En effet, à l'occasion des auditions que j'ai menées en tant que rapporteur pour avis, j'ai eu connaissance d'une réflexion conduite depuis quatre années par l'administration afin de donner davantage d'efficacité aux dispositifs existants d'information sur les sols pollués et de réhabilitation de ceux-ci. Cette réflexion a eu pour cadre le Conseil supérieur de la prévention des risques technologiques, en liaison avec les associations représentatives des collectivités territoriales et les associations de défense de l'environnement.
Cette réforme s'inscrit pleinement dans les objectifs visés par ce projet de loi, car la réhabilitation des friches industrielles est l'une des clefs de la densification de l'habitat urbain que chacun appelle de ses vœux. Or, cette réhabilitation implique une maîtrise du risque de pollution des sols, et un traitement de ceux-ci lorsque la pollution est avérée.
L'amendement que je vous propose, portant article additionnel, crée, d'une part, des « zones de vigilance » pour les sites et sols pollués par des exploitations industrielles, afin d'améliorer l'information des acquéreurs et des aménageurs des terrains concernés.
Fondées sur les informations rendues publiques par l'État sur les 260 000 sites potentiellement pollués et jointes aux PLU, ces « zones de vigilance » seront plus aisément gérables par les collectivités locales, et par les notaires responsables de la sécurité des transactions, que les bases de données actuellement disponibles, qui sont certes exhaustives, mais insuffisamment sélectives. Elles permettront de cibler concrètement les quelque 8 000 sites identifiés comme réellement susceptibles de poser problème.
D'autre part, cet amendement simplifie les procédures de réhabilitation des sites et sols pollués visant à permettre leur changement d'usage, et clarifie les responsabilités des différents intervenants dans ce domaine.

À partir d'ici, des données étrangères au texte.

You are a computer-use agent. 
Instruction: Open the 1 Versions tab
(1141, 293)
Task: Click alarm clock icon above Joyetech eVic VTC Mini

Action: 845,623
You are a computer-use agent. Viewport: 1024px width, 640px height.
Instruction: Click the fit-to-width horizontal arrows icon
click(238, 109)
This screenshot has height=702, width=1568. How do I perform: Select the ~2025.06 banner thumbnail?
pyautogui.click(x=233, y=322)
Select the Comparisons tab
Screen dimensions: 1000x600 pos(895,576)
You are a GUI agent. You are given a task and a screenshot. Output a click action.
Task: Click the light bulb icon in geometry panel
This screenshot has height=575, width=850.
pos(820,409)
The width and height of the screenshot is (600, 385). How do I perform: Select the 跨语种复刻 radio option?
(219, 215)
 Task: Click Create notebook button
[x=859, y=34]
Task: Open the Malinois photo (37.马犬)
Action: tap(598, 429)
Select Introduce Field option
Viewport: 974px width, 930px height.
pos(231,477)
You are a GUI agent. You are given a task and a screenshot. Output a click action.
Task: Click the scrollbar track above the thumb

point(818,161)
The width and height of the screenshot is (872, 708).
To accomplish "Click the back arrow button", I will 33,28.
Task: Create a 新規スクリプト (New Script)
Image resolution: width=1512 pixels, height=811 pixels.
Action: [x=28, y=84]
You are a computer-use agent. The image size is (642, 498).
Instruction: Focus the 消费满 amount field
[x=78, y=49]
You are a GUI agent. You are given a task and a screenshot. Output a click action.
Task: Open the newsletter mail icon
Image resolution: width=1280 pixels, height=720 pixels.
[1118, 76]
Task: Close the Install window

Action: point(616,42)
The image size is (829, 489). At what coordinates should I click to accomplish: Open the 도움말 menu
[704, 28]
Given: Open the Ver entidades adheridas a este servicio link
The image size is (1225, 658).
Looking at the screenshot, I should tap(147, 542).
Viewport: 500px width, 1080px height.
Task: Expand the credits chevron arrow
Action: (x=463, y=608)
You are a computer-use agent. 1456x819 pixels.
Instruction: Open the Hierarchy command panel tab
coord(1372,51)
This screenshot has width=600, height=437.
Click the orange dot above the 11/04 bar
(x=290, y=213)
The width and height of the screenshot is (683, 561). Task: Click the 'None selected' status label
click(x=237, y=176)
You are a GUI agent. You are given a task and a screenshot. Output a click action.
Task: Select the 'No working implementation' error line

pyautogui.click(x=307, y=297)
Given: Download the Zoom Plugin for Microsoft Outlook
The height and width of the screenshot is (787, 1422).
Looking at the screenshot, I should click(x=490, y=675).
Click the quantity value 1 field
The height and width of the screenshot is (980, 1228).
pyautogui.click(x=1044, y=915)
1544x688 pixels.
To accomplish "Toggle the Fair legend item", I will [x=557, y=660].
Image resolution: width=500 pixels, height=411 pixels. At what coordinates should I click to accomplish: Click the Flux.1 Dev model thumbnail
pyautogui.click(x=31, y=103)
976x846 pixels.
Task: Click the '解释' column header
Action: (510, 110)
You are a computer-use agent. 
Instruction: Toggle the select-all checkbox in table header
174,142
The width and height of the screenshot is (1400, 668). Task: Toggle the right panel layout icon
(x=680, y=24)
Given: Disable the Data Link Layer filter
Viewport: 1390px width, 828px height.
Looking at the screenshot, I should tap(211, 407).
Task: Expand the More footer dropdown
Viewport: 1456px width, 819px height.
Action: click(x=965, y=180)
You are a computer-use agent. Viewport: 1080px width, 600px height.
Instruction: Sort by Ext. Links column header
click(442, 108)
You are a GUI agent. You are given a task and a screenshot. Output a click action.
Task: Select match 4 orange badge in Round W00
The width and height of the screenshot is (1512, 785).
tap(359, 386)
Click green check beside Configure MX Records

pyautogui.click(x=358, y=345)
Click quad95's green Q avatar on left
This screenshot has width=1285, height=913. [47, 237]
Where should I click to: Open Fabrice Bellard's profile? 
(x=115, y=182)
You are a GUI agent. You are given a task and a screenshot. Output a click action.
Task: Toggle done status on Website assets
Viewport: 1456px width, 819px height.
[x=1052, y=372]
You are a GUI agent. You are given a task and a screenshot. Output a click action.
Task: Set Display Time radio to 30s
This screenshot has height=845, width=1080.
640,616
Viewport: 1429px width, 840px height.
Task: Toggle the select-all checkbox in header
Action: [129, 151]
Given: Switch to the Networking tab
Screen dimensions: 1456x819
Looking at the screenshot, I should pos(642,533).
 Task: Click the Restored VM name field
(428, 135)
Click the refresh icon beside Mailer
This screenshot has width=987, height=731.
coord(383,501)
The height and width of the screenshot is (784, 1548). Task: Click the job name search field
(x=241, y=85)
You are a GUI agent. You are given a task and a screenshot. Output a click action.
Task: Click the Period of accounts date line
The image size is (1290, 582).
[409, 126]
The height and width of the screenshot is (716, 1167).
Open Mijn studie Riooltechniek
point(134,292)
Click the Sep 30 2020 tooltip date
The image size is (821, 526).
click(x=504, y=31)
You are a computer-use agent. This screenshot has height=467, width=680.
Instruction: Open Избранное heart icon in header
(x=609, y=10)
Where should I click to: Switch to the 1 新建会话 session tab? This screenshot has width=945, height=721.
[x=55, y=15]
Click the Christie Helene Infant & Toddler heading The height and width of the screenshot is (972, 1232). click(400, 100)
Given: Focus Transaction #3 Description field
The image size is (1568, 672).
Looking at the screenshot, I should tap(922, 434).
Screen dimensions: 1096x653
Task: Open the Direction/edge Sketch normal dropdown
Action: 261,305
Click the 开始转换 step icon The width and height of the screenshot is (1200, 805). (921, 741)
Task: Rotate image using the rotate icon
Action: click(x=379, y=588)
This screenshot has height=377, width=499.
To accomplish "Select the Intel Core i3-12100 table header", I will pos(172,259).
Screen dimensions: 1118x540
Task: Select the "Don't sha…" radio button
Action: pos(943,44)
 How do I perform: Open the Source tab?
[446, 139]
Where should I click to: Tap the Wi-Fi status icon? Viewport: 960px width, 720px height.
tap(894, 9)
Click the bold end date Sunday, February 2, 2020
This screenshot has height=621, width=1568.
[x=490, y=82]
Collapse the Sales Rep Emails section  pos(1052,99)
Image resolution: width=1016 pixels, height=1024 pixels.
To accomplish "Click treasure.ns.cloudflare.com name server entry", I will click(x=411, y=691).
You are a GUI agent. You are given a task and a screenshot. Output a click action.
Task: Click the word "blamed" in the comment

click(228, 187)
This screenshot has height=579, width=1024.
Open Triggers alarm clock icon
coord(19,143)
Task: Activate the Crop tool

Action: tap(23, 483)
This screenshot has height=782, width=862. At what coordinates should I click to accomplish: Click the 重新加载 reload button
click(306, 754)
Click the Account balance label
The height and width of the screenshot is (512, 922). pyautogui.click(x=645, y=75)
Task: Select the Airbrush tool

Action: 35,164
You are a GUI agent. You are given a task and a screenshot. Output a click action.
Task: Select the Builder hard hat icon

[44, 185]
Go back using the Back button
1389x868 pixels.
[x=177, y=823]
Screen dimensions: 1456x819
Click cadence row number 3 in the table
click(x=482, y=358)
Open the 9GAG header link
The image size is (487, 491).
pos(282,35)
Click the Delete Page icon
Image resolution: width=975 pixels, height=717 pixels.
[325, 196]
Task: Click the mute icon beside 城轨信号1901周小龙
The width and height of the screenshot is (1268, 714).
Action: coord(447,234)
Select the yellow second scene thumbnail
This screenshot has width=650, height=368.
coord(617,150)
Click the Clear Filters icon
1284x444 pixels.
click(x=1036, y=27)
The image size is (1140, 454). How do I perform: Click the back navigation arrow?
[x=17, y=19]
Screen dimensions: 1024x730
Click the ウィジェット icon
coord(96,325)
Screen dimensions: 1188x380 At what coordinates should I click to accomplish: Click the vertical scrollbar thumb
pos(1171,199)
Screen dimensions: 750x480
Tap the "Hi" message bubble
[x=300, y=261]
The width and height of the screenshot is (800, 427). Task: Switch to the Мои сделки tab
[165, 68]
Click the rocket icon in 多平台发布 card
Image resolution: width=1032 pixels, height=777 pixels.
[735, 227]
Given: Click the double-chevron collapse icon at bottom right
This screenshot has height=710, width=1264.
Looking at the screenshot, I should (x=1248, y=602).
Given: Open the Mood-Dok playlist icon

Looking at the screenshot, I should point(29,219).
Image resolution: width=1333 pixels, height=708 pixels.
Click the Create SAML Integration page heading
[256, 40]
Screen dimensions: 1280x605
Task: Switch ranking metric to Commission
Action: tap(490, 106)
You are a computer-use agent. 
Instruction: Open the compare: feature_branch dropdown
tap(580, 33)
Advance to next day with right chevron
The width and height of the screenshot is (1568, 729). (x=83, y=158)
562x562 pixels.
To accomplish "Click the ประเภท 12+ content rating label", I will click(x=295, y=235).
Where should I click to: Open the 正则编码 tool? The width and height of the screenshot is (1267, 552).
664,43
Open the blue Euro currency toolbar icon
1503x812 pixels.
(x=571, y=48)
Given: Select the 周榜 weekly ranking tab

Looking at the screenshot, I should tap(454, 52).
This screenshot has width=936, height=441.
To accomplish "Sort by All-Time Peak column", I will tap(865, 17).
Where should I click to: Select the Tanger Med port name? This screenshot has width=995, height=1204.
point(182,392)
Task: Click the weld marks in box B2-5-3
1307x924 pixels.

Même si, pris par le temps, le Gouvernement n'a pas pu insérer ce dispositif dans le projet de loi initial, j'estime qu'il serait regrettable que le Parlement ne saisisse pas l'opportunité d'adopter, sans plus attendre, une réforme parvenue à maturité et consensuelle, qui sera de nature à faciliter la réutilisation des friches industrielles §à d'autres fins, et d'abord au logement.
Voilà les améliorations, madame la ministre, mes chers collègues, que je vous suggère d'apporter au projet de loi.
La commission du développement durable a émis un avis défavorable à l'adoption de ce texte. Je porte cette position à votre connaissance afin de m'acquitter fidèlement de ma tâche de rapporteur pour avis. Mais il va sans dire que, à titre personnel, je suis tout à fait favorable au vote de ce texte par notre Haute Assemblée.